Complications often precede CPR in surgical patients

A retrospective study of cardiac arrest and cardiopulmonary resuscitation (CPR) in surgical patients found that most arrests and resuscitations occurred postoperatively and after the patient developed complications. The results were published online in the January issue of Journal of the American Medical Association-Surgery.

Noting that most studies of CPR in surgical patients were over a decade old and focused solely on cardiac surgery patients, Hadiza S. Kazure, MD, of Stanford University in Palo Alto, Calif., and colleagues designed a study to determine common characteristics of surgical patients who experience arrest and CPR, and assess mortality factors. Using the American College of Surgeons-National Surgical Improvement Program (ACS-NSQIP) database, they captured information on surgical, nontrauma patients who were entered into the database between 2005 and 2010. Up to 250 hospitals across the U.S. contribute to the database. Of more than 1.3 million surgical cases in the dataset, the researchers analyzed the records of 6,382 surgical patients who experienced cardiac arrest and CPR.

The mean age of these patients was 68.2 years, with a mean of five comorbidities; only 2.8 percent of the CPR patients had no comorbidities. The overall incidence of cardiac arrest and CPR among surgical patients was one in 203 cases, but there was wide variation depending on comorbidity. Patients with zero comorbidities arrested at a rate of one in 2,174; with one comorbidity, the rate was one in 609, and patients with two or more comorbidities arrested at a rate of one in 95 cases.

A large majority of patients (86 percent) experienced cardiac arrest and CPR postoperatively, about half of those within three days of surgery. Postoperative complications were present in 77.6 percent of the CPR patients and 75.2 percent of those complications occurred before or on the day of the cardiac arrest.

The overall incidence of CPR was 0.492 percent, but there was considerable variation by specialty. The rate of cardiac arrest and CPR was highest for patients undergoing cardiac surgery (3 percent), followed by vascular surgery (1.31 percent) and thoracic surgery (1.14 percent). Patients undergoing gynecologic surgery had the lowest rates at 0.06 percent.

Overall mortality at 30 days was 71.6 percent. CPR patients survived to discharge in 30 days or less at a rate of 19.2 percent and 9.2 percent were alive but still hospitalized at postoperative day 30. Almost 2 percent of the patients who received CPR had do not resuscitate (DNR) orders.

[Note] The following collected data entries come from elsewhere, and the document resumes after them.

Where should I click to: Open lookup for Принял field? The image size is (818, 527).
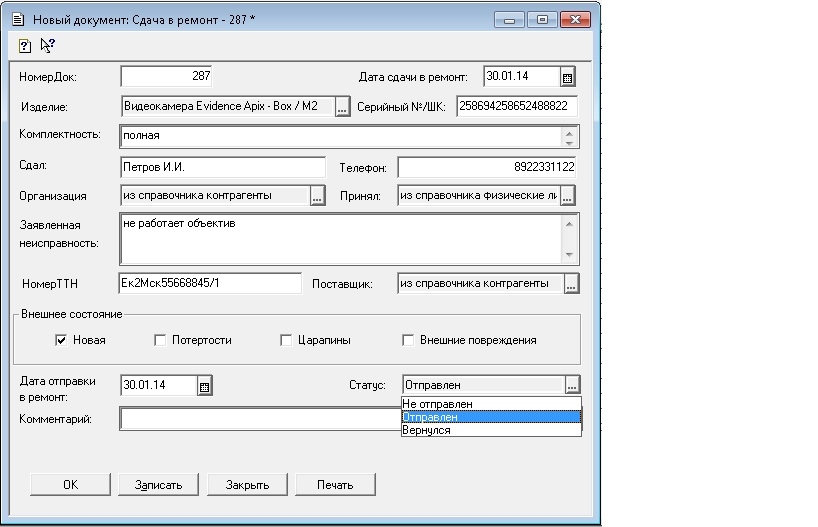coord(568,196)
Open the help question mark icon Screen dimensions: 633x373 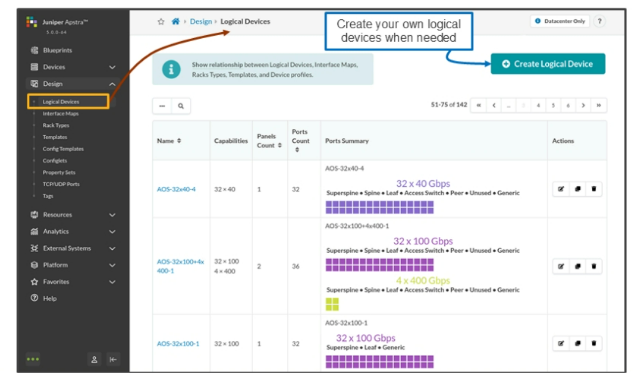[x=599, y=21]
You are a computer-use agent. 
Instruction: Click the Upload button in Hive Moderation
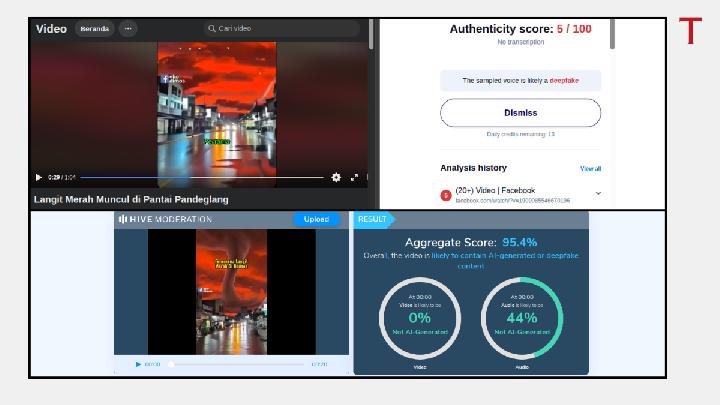click(316, 219)
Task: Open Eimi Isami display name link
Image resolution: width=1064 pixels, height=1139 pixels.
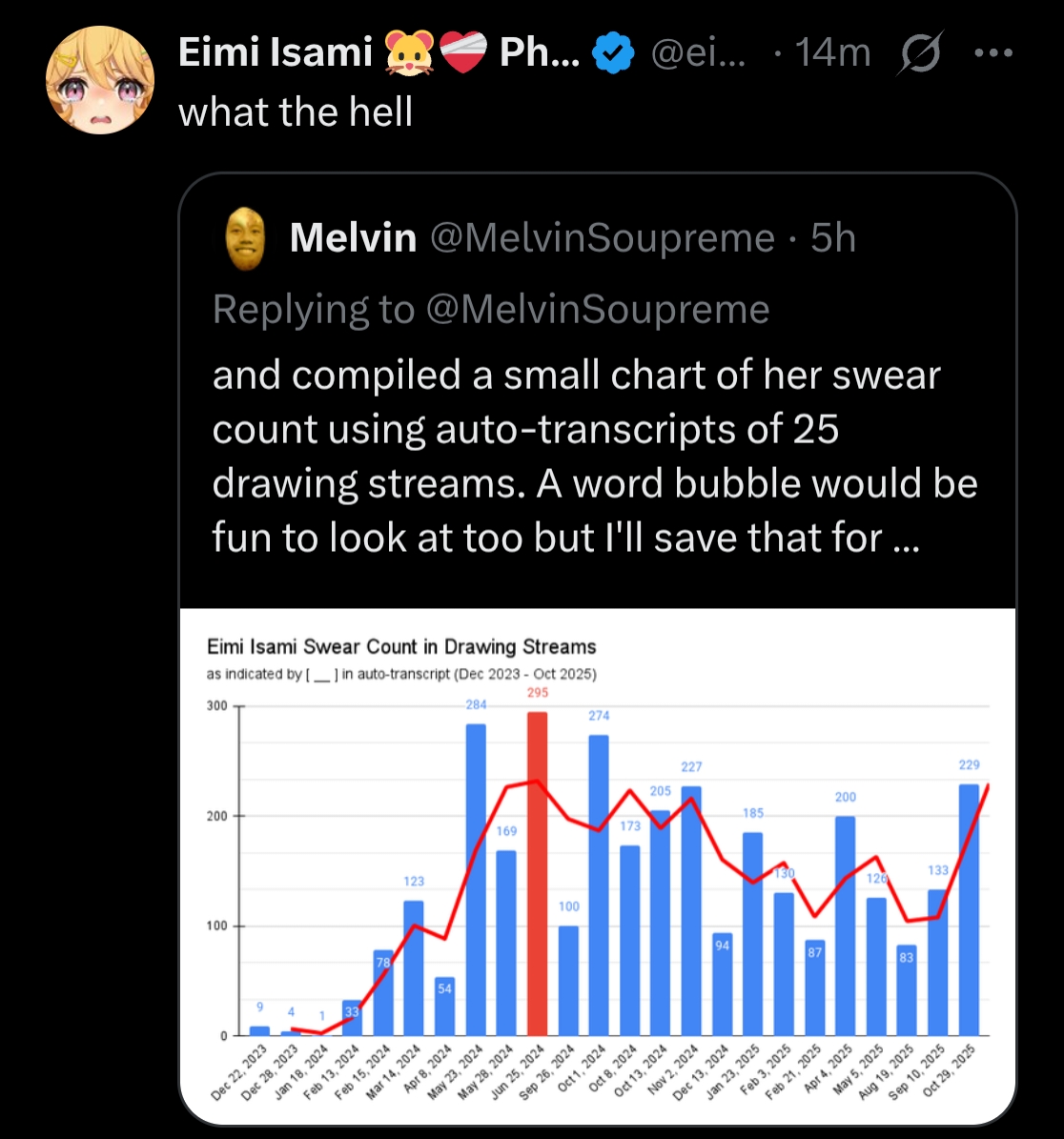Action: [x=276, y=52]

After noting the high rates of mortality among these very sick patients, the researchers pointed out that their analysis indicated that despite their poor condition, many of the arrests and deaths in these patients may be preventable through prevention of complications and expedient diagnosis and treatment of complications when they occur.

In an invited critique of the study, Michael E. Zenilman, MD, of Johns Hopkins Medicine in Baltimore, agreed with the conclusions of Kazure et al. “Identification of which patients are at risk and early aggressive intervention with intensive medical and surgical care will decrease the need for CPR and its ultimate negative outcome,” he wrote. He asserted that at-risk patients would benefit from 24-hour monitoring by hospitalists and intensivists, and while acknowledging the cost of these interventions, suggested that “decreased downstream costs in intensive care and ultimately regionalization of patients at risk to appropriately staffed hospitals could contain these costs.”

Zenilman also considered the implications of the study on DNR orders. “The authors confirm that CPR in the postoperative period can succeed because most factors that lead to an arrest in the perioperative period are reversible. If those at risk are rapidly identified and appropriately treated, CPR in the early postoperative period is not futile,” he wrote. Therefore, Zenilman proposed that “DNR orders should not be active during this time.”